15日夕、沿岸は田野畑村の北山崎に向けて出発しましたが、岩泉を抜ける頃には北から大きな雲が流れているのが目に入り、ここは万全を期して、急遽宮古に向かいました。そして、浄土ヶ浜第一駐車場。薄い雲が西から東に動いている状況でしたが、夜から朝にかけては「晴れ」の予報が出ています。
23:00ごろから03:00ごろにかけて、木星の大赤斑の移動が一部始終観測可能な夜です。木星は約10時間で自転していますが、大赤斑の移動を長時間にわたって観測することによって、自転の様子がよく分かります。また、衛星の位置関係から、木星本体にその影が映って見えるはずですので、その影の移動も興味深いものになるはずです。
望遠鏡2台設置。1台は木星本体の拡大写真用、もう1台は衛星撮影用です。22:30撮影開始。朝の薄明が始まるまで、約6時間にわたる動画作成作戦スタートです。撮影間隔は2分、6時間分で約180枚の予定です。23:00過ぎに大赤斑が顔を出し始め、思った通り衛星の影も映っています。大きな月がそばにあり、大気の状況もやや不安定なこともあり、ベストの条件ではないものの、04:00過ぎまでねばって撮影完了です。

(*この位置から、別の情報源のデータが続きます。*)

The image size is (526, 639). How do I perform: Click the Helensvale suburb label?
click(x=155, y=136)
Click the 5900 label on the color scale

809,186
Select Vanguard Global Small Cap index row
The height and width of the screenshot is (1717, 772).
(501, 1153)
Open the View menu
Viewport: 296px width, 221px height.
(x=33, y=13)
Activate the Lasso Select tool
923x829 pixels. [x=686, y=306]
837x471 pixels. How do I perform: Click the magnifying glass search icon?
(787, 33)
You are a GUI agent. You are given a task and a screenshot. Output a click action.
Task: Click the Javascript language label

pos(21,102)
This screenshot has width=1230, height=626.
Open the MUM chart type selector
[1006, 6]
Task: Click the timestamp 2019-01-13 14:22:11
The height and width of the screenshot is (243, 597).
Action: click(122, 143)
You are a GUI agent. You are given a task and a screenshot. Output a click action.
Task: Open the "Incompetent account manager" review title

南(上)の縞が復活して大赤斑がやや見づらくなっています

四大衛星は片側に集まった状態です
6時間は、木星の「半日」以上にあたりますので、自転をとらえるには十分な時間です。衛星については、最も内側のイオが、公転周期約1.8日、次のエウロパが約3.6日で、十分とまでは言えないものの、それなりの動きを描写することはできます。ガリレオ・ガリレイが、衛星の動き(位置の変化)を、公転運動だと看破して、ミニ太陽系をイメージし、地動説を確信したのは400年前のことです。